Directions for this task —
Transcribe the passage below on the dropped Flynn case, starting at "All this raises" and ending at "from Hillary Clinton.".
## START Given passage
As a result, and given other internal statements by the FBI that it was unsure if Flynn had even lied at the time, the government has folded the case, stating there was not even linked to a legitimate investigation, saying, “After a considered review of all the facts and circumstances of this case, including newly discovered and disclosed information appended to the defendant’s supplemental pleadings… the Government has concluded that the interview of Mr. Flynn was untethered to, and unjustified by, the FBI’s counterintelligence investigation into Mr. Flynn—a no longer justifiably predicated investigation that the FBI had, in the Bureau’s own words, prepared to close because it had yielded an ‘absence of any derogatory information.’”
Additionally, that there was no basis for the interview in the first place: “The Government is not persuaded that the January 24, 2017 interview was conducted with a legitimate investigative basis and therefore does not believe Mr. Flynn’s statements were material even if untrue. Moreover, we do not believe that the Government can prove either the relevant false statements or their materiality beyond a reasonable doubt.”
All this raises not only raises significant questions about Flynn’s case, but the basis for the investigation of President Donald Trump, his campaign and administration that they were Russian agents who stole the election from Hillary Clinton.
## END Given passage
## START Data records
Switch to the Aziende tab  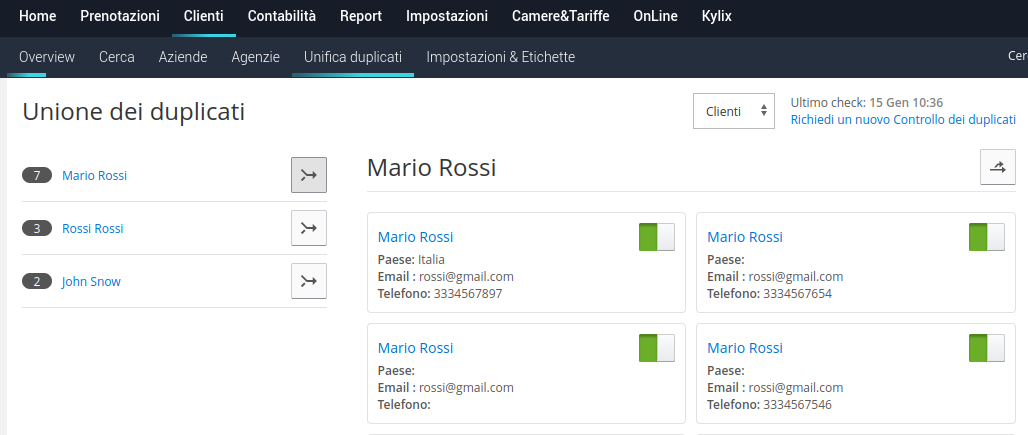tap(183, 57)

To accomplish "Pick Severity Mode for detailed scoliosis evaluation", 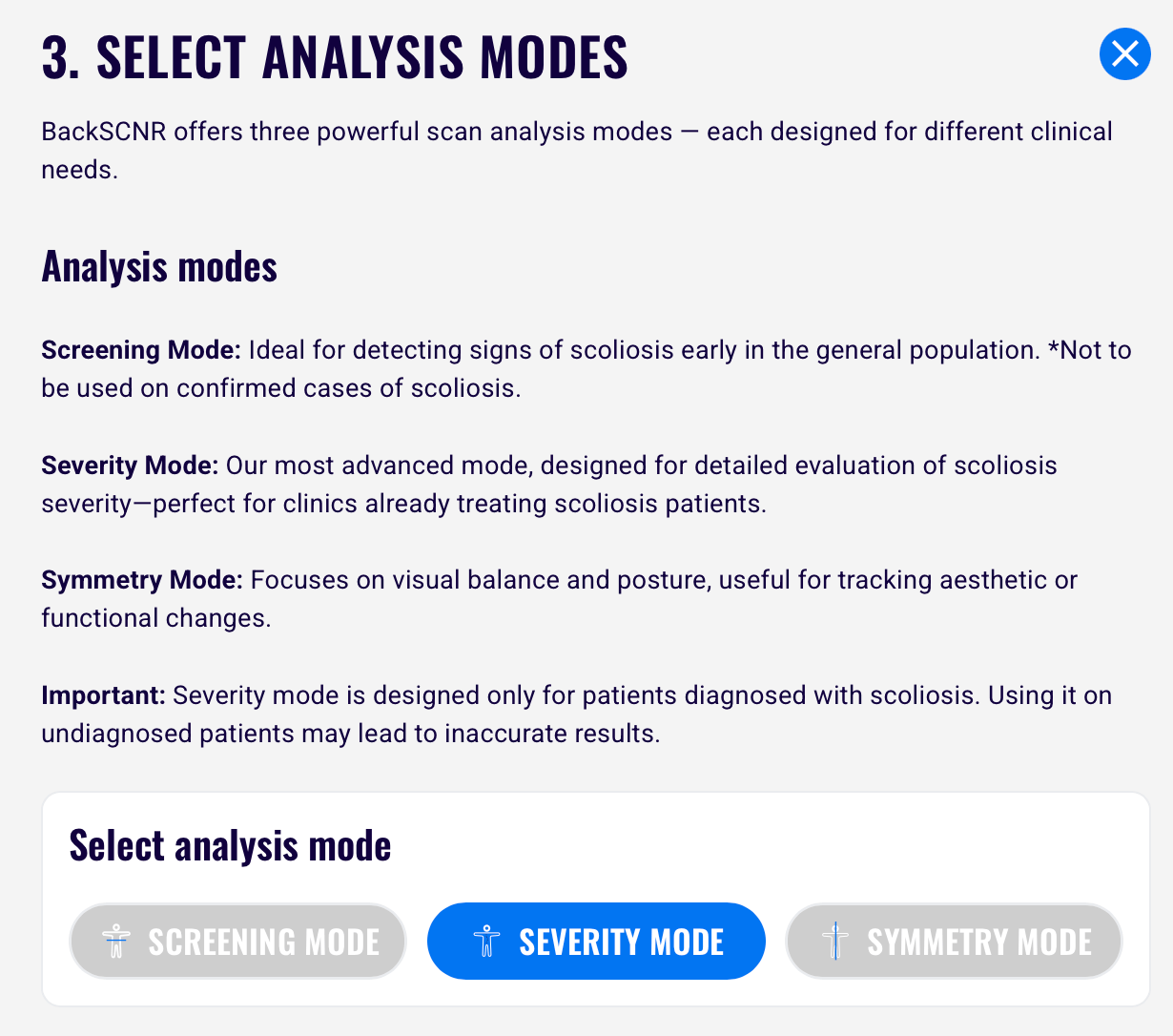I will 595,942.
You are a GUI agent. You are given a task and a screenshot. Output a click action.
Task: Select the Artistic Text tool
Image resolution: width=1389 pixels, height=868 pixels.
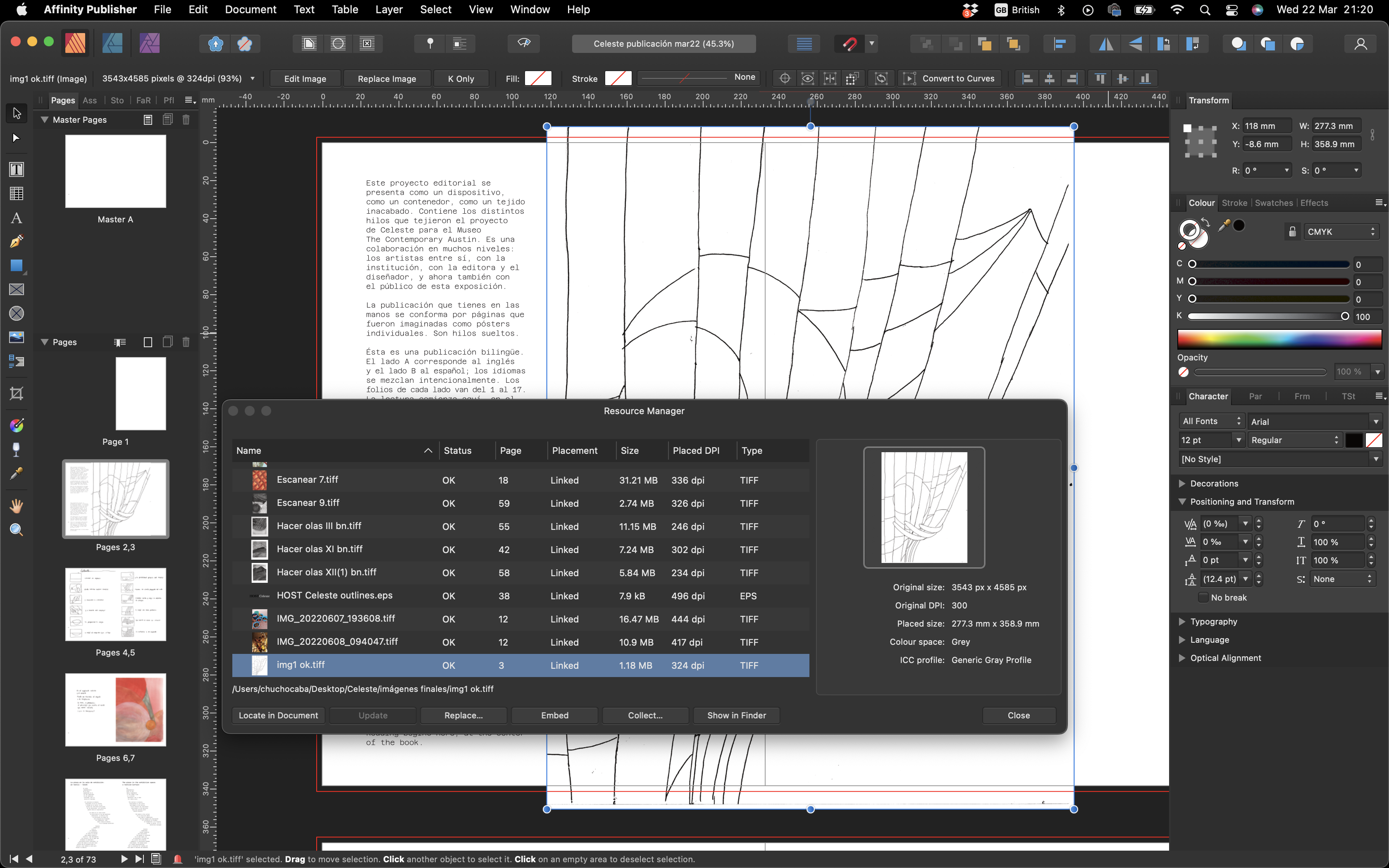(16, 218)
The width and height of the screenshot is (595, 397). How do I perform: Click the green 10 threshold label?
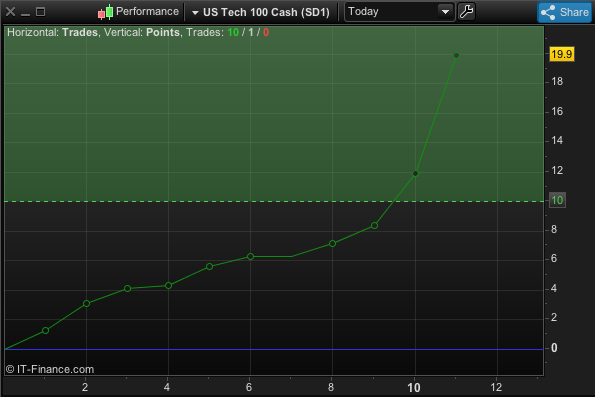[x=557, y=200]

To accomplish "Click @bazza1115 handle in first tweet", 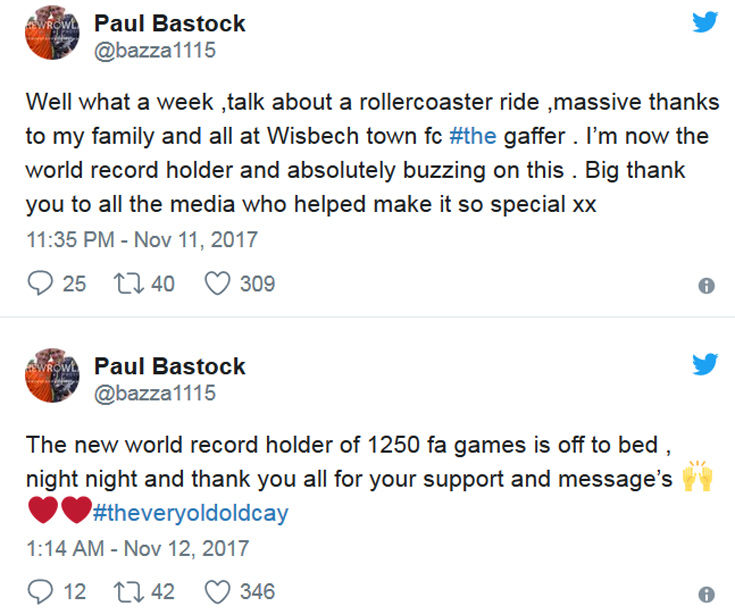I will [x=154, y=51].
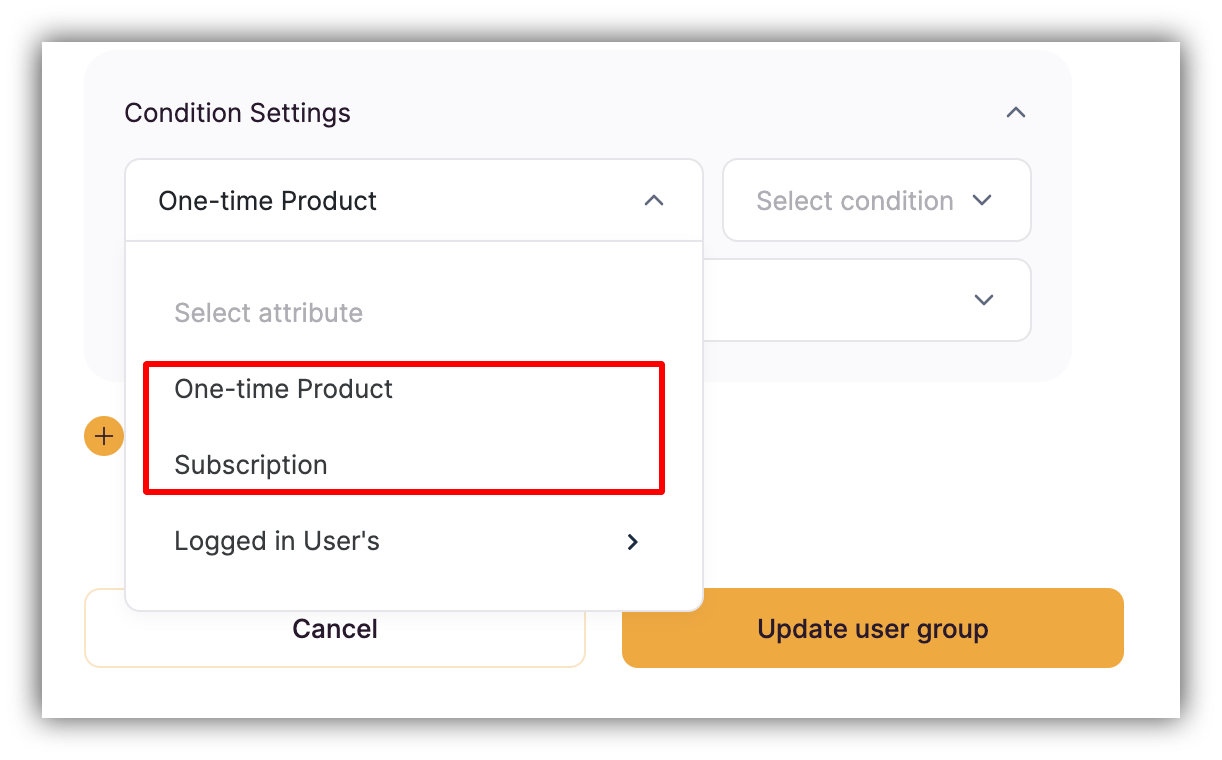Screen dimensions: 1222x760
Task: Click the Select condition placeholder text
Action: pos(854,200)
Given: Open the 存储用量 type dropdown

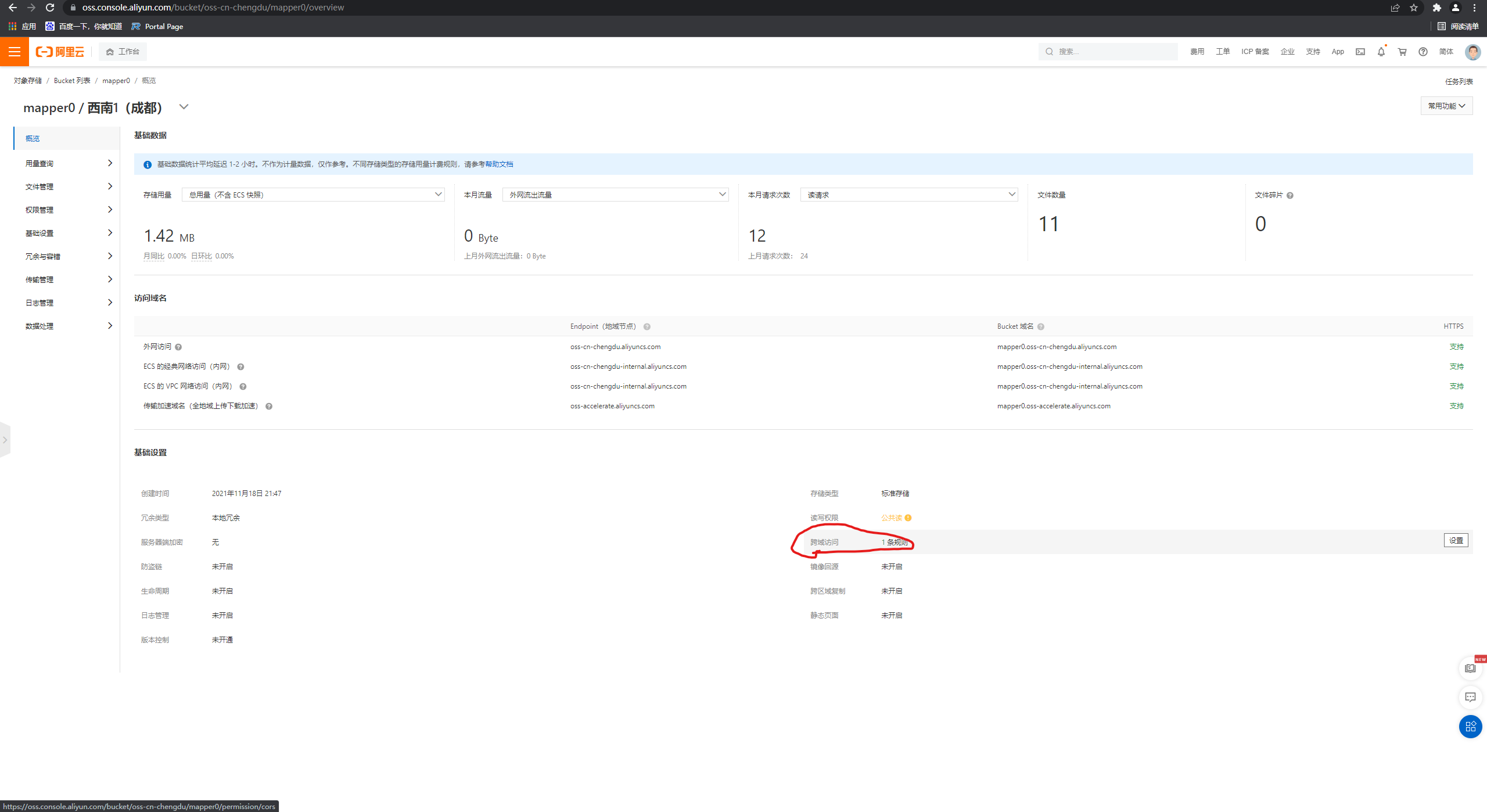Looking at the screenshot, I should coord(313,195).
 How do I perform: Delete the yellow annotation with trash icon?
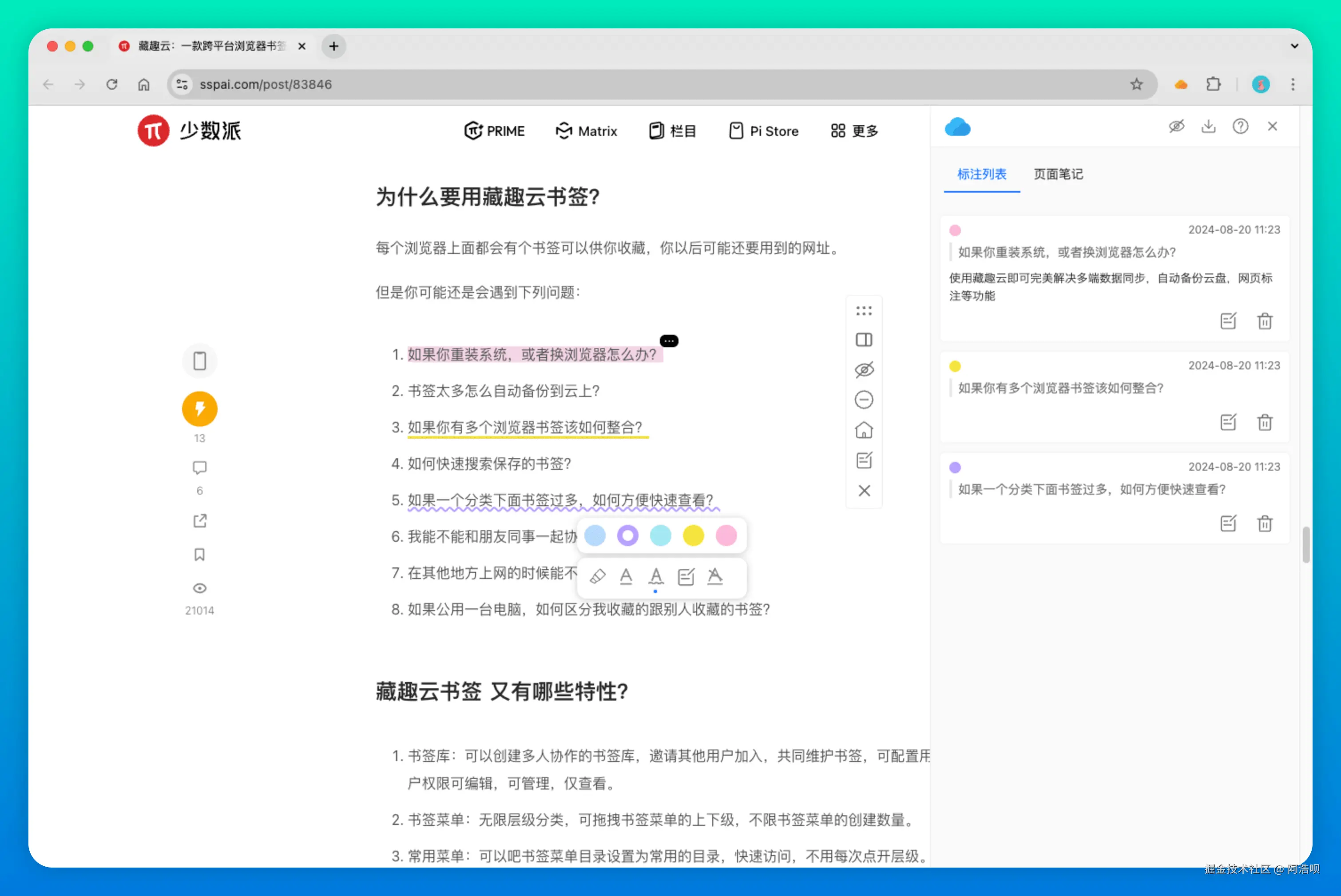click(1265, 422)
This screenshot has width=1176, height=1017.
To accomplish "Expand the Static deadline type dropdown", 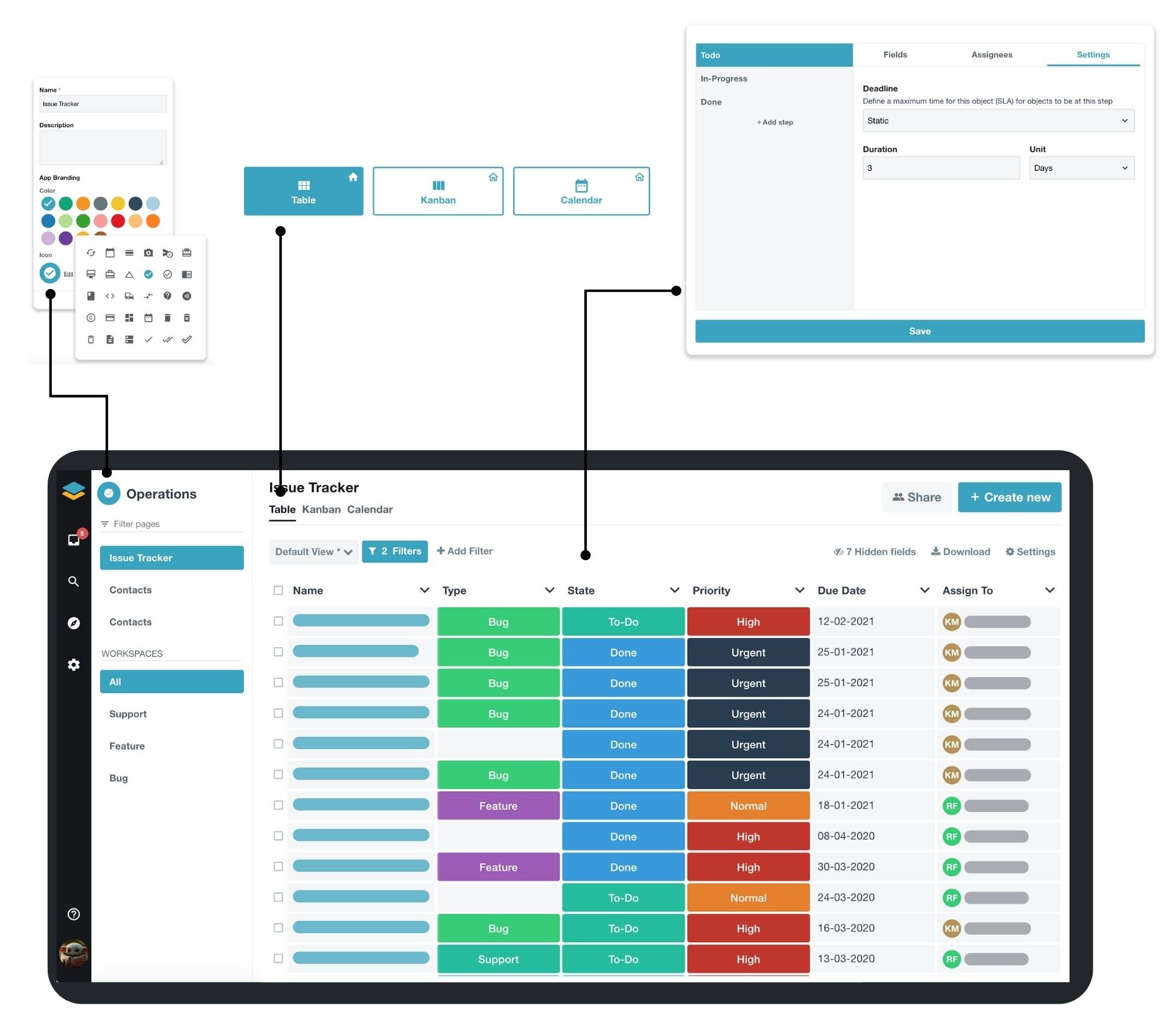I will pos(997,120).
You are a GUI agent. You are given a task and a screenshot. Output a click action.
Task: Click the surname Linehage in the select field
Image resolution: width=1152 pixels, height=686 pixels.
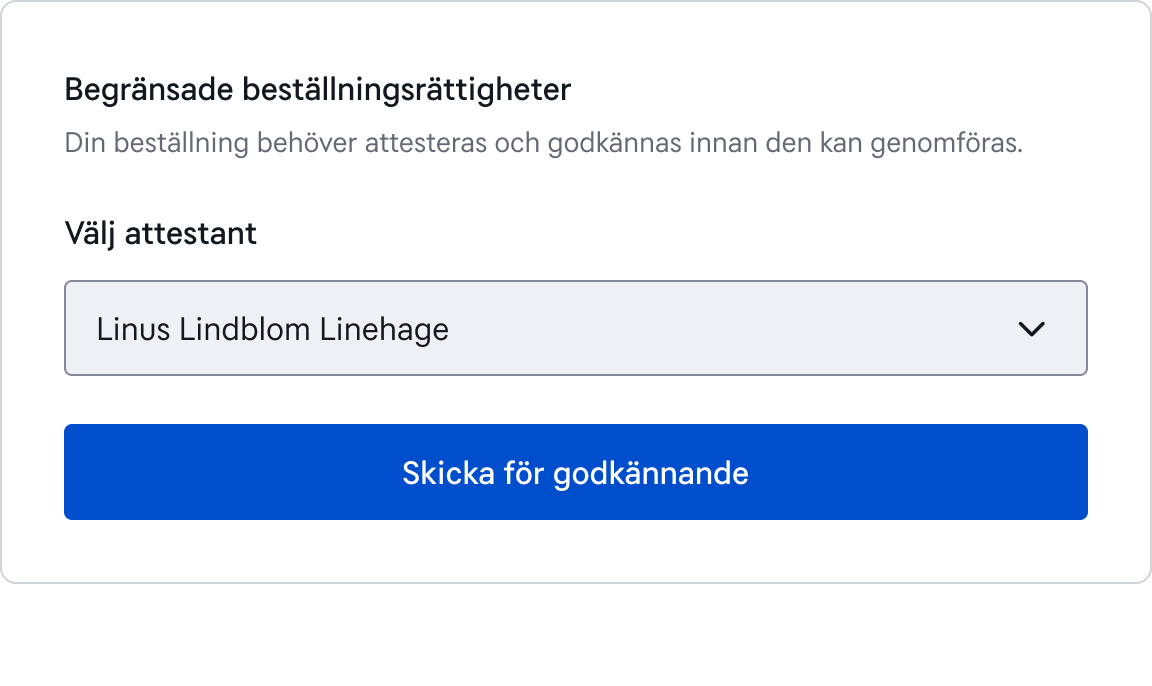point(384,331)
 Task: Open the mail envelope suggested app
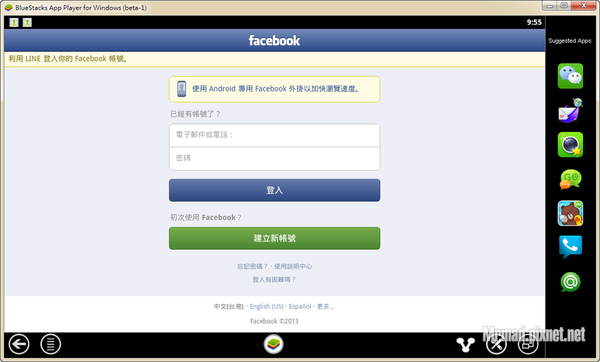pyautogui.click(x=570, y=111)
## END Data records
Reply —
All this raises not only raises significant questions about Flynn’s case, but the basis for the investigation of President Donald Trump, his campaign and administration that they were Russian agents who stole the election from Hillary Clinton.